The head of the country's biggest lender said the bank needs to be capable of investing in new technologies, and even new sectors, in future as the nature of banking changes in response to disruptions from technological change and new types of competitor.
"We need to have the capacity to enter material partnerships and joint ventures that we wouldn't have in the past and the flexibility to add capital to support growth," he said.
However, he said the bank must also show it can deliver an attractive return on capital for investors, particularly as regulators insist that all lenders hold more and more capital to protect against future losses.
The AIB chief executive provided no update on the timing of long-delayed sale of shares in the bank, which is a matter for Government, he said.
But those new strategic requirements will be in the minds of prospective new owners of the bank, he said in a speech at a meeting of the Leinster Society of Chartered Accountants.
AIB itself is ready for a partial sale whenever the decision is taken, he said.
"The role of the board and executives for the last five or six years was to fix the bank," he said.
While challenges remain, including €10bn of problem customer loans, the initial phase is over, he said.
"We have fixed the bank, we've done the work, we've remediated the issues and we've made it more efficient.

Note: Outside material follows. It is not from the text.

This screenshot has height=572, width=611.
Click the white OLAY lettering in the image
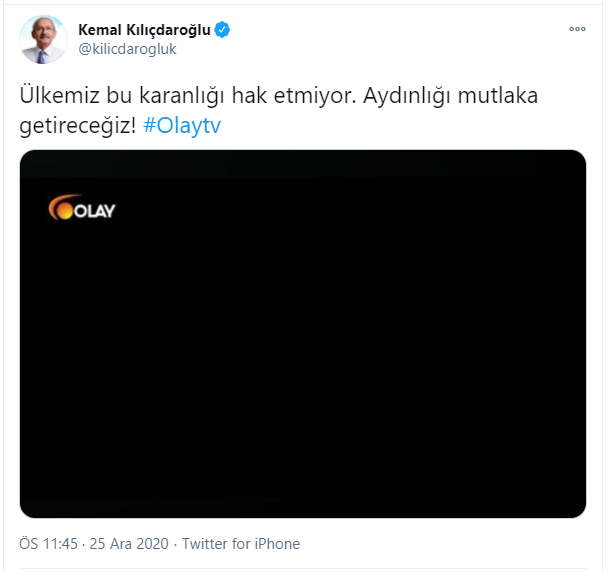click(x=94, y=211)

Our challenge now is to move to the next phase."
In the new phase lenders, including AIB, face competition from rival banks but also from new start-ups and the big online brands that are all moving into financial services, he said.
Radical change is happening in banking, he said.
The scale of the Irish banking crisis, which forced AIB to make radical changes, now means its better placed than many European peers to adapt to the changing market, he said.
The bank has seen its total staff numbers plunge from 25,000 to 10,000 after the crash, and taken €540m out of its "run rate" cost base, he added.